Here's how to support log-in and log-out even when the view has expired
stephen Jan 2, 2009 11:17 PMHere's how to support log-in and log-out even when the view has expired
Put mildly, I think it is very annoying to click on a log-out
and be answered
with an error message that tells me that I have to log-in first.
Trying to log-in and being shown the log-in page again because the previous view
state has already expired is an equally bad user experience.
I have been struggling with these issues and finally found solutions.
Here they are. They might be helpful for somebody else or there might be a
better/easier way to achieve the same.
Note that there is a facelets parameter, that should automatically provide
the desired behaviour, but on first attempt it didn't work for me and the bug
mentioned near the end of this thread sounds daunting:
Nabble: PARAM_BUILD_BEFORE_RESTORE
Log-out with expired view
This is easy to handle using Seam:
Just make the log-out link a plain (GET) link (instead of a command link):
<h:outputLink value="#{request.contextPath}/log-out" rendered="#{identity.loggedIn}"> Log-Out </h:outputLink>
and handle the actual log-out in a page action (pages.xml):
<page view-id="/log-out.xhtml"> <rewrite pattern="/log-out"/> <action execute="#{authenticator.logout}"/> </page>
where authenticator.logout is simply
public String logout() { Session.instance().invalidate(); return null; }
Instead of using an outputLink with a page action it would probably
work just as well to use <s:link action="#{authenticator.logout}"...
Log-in with expired view
This one is a little tougher: You can't use a GET request, because naturally
passwords should never be part of the URL. However a JSF postback always
requires the view state to be restored.
So I fell back to writing the log-in form in plain html. You can actually use
JSF components for input fields and labels, but use a plain html form tag
instead of h:form, so that the action can be customized and the POST request
handled outside
of JSF.
This is in /log-in.xhtml:
<form method="post" action="/acme/do-log-in" > <h:inputText id="nameInput"/> <h:inputText id="passwordInput"/> <h:inputHidden id="cid" value="#{conversation.id}"/> <h:commandButton id="loginButton" value="Login"/> </form>
Labels, messages, and layout excluded for brevity.
Be sure to pass the conversation id in a hidden field (the name of that parameter is configured in components.xml: <core:manager ... conversation-id-parameter="cid"/>)

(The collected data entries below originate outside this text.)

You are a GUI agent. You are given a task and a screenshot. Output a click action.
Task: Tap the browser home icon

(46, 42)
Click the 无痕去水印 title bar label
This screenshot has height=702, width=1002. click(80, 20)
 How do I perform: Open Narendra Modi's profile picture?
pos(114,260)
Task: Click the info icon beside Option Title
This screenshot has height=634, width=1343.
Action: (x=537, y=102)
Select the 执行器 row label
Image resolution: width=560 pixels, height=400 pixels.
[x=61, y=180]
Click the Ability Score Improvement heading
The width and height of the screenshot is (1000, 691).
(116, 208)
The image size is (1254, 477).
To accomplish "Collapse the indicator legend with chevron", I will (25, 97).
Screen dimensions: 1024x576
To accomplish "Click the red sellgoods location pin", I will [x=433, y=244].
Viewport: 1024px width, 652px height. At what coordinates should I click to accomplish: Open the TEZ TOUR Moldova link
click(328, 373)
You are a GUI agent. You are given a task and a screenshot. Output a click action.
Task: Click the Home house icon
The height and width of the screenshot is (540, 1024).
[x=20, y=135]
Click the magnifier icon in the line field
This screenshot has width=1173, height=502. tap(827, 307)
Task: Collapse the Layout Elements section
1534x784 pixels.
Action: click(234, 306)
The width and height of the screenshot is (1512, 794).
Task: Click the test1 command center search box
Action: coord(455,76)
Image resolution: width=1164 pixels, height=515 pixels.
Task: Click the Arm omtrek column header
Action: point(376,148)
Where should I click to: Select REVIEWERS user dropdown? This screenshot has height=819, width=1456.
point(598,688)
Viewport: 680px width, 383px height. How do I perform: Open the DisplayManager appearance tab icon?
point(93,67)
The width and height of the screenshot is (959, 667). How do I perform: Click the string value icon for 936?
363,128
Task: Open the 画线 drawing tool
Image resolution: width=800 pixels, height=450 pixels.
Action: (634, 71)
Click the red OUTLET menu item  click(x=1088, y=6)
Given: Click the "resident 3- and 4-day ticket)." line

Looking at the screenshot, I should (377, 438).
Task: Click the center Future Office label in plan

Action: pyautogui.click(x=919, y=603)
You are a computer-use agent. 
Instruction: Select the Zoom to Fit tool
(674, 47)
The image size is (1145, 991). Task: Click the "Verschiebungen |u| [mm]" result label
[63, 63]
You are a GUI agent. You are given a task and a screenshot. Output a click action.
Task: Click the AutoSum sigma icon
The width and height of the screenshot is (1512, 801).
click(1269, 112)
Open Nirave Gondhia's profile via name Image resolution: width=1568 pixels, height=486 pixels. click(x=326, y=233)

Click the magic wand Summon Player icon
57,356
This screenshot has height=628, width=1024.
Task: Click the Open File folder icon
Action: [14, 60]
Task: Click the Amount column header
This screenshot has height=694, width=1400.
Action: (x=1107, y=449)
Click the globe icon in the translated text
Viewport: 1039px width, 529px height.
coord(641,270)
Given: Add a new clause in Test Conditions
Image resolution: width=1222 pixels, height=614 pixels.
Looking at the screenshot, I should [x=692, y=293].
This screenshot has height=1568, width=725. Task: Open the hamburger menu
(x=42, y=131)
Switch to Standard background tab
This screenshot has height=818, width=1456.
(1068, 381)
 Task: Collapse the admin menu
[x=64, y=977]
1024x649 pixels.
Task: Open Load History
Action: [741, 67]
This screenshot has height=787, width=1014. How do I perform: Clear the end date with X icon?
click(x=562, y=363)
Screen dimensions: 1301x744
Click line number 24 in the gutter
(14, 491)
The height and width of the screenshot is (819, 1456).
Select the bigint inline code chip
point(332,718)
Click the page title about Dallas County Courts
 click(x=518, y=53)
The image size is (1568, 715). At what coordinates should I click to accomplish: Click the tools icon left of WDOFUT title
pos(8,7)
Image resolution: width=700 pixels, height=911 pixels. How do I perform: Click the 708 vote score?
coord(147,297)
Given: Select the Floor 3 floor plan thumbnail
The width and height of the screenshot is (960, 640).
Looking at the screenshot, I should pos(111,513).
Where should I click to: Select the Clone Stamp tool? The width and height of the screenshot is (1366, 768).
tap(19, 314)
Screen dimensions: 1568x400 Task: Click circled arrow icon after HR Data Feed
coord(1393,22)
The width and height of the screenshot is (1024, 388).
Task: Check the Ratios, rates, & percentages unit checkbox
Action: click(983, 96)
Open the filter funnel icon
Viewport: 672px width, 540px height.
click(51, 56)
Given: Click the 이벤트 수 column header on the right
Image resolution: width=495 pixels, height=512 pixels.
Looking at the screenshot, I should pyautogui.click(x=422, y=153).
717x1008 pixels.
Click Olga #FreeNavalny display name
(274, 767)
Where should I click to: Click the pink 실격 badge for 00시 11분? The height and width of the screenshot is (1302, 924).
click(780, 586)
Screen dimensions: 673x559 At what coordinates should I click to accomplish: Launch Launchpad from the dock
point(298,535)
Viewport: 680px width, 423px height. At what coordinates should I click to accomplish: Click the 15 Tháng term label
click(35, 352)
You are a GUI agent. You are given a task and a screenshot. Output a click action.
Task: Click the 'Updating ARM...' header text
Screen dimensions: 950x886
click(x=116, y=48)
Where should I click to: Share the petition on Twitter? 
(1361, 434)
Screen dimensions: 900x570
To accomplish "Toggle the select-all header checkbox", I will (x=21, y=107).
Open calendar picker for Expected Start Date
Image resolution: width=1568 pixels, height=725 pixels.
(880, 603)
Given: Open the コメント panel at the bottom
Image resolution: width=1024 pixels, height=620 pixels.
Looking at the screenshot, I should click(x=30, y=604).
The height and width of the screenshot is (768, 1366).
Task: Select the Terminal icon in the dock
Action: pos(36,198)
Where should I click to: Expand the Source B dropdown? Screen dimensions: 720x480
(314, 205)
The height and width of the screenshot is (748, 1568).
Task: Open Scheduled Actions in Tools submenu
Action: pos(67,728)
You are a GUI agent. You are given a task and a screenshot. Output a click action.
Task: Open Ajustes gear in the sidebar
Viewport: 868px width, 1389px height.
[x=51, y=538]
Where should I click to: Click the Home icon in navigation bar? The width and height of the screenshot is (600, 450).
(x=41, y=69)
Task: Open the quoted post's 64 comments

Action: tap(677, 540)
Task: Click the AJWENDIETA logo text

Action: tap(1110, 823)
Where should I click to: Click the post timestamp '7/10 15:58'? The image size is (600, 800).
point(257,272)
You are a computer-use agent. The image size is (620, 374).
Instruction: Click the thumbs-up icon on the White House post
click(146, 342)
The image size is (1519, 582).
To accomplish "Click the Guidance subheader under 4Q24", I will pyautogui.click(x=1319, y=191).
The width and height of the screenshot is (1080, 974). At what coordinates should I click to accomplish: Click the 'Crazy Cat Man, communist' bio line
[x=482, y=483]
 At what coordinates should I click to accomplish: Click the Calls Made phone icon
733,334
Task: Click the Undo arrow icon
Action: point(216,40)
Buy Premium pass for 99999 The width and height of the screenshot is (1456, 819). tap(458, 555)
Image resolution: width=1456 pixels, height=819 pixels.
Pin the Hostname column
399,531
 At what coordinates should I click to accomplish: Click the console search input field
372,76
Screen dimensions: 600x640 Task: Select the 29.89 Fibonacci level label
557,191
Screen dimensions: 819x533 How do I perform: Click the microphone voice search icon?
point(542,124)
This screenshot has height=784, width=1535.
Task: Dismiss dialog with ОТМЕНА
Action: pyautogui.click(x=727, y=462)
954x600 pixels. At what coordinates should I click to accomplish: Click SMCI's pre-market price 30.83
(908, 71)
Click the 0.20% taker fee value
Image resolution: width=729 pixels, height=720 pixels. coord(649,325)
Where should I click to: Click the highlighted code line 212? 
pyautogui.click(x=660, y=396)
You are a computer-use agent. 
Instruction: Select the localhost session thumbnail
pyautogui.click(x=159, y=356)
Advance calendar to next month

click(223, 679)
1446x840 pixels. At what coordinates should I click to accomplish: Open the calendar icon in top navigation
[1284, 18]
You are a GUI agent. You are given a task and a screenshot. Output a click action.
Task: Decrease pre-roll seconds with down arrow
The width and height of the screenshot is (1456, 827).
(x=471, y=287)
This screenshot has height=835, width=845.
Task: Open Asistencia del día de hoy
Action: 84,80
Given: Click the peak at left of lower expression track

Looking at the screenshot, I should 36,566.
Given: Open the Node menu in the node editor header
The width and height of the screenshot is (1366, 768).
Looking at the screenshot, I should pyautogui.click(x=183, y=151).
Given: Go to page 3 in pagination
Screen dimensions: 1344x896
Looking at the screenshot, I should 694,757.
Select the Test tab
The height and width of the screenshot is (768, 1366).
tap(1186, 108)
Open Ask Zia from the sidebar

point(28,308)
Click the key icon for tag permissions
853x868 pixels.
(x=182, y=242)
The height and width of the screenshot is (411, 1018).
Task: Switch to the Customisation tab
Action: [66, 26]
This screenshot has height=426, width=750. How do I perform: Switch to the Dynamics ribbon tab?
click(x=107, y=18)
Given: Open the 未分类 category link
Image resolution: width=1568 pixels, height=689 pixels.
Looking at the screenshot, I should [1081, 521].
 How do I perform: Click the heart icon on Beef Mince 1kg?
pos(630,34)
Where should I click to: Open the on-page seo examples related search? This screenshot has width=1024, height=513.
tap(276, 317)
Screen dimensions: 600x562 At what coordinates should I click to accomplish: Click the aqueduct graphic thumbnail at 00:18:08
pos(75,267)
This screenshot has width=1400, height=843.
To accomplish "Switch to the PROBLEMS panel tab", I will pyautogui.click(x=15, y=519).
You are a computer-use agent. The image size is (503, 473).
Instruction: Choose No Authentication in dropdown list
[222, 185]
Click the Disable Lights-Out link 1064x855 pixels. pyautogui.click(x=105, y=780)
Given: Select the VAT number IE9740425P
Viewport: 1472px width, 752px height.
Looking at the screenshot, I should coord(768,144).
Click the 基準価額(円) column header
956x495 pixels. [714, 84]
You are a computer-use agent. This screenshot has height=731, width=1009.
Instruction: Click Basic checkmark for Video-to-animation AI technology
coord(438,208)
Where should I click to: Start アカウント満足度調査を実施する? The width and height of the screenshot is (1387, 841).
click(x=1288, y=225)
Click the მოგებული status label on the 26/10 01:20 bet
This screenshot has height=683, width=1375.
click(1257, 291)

To handle the POST request my first attempt was a custom servlet (integrated
in Seam by configuring the ContextFilter), but that did not work because the
events and redirects that occur after a login attempt require an active
FacesContext.
But fortunately a Seam page action can handle POST requests, too:
<page view-id="/do-log-in.xhtml" action="#{authenticator.doLogIn}"> <rewrite pattern="/do-log-in"/> <navigation from-action="#{authenticator.doLogIn}"> <rule if="#{not identity.loggedIn}"> <redirect view-id="/log-in.xhtml"/> </rule> <rule if="#{identity.loggedIn and empty redirect.viewId}"> <!-- Either the user hit the log-in page directly, or the session has expired while the log-in page sat idle --> <redirect view-id="/contact-data.xhtml"/> </rule> </navigation> </page>
and the Authenticator.doLogIn() just grabs the request values, validates them
(we are bypassing JSF, so no help from JSF validators), stuffs them into the
credentials and calls identity.login():
@In private Credentials credentials; @In private FacesMessages facesMessages; @In private Identity identity; public void doLogIn() { boolean valid = true; String userName = FacesUtil.getRequestParameter("nameInput"); if (Stringz.isEmpty(userName)) { valid = false; facesMessages.addToControl("nameInput", StatusMessage.Severity.ERROR, "Please enter a value"); } String password = FacesUtil.getRequestParameter("passwordInput"); if (Stringz.isEmpty(password)) { valid = false; facesMessages.addToControl("passwordInput", StatusMessage.Severity.ERROR, "Please enter a value"); } if (!valid) { return; } credentials.setUsername(userName); credentials.setPassword(password); String result = identity.login(); }
When testing the validation, you'll see that the faces messages are not added to
the controls, but will end up as global messages. That is a known bug in Seam:
JBSEAM-1855
Tada!
I just don't really want to think about the fact that these are problems that
never would have happened if I used plain JSP pages. JSF comes at a cost.
(Then again it was not so much harder than getting all the formatting instructions for this forum message right.)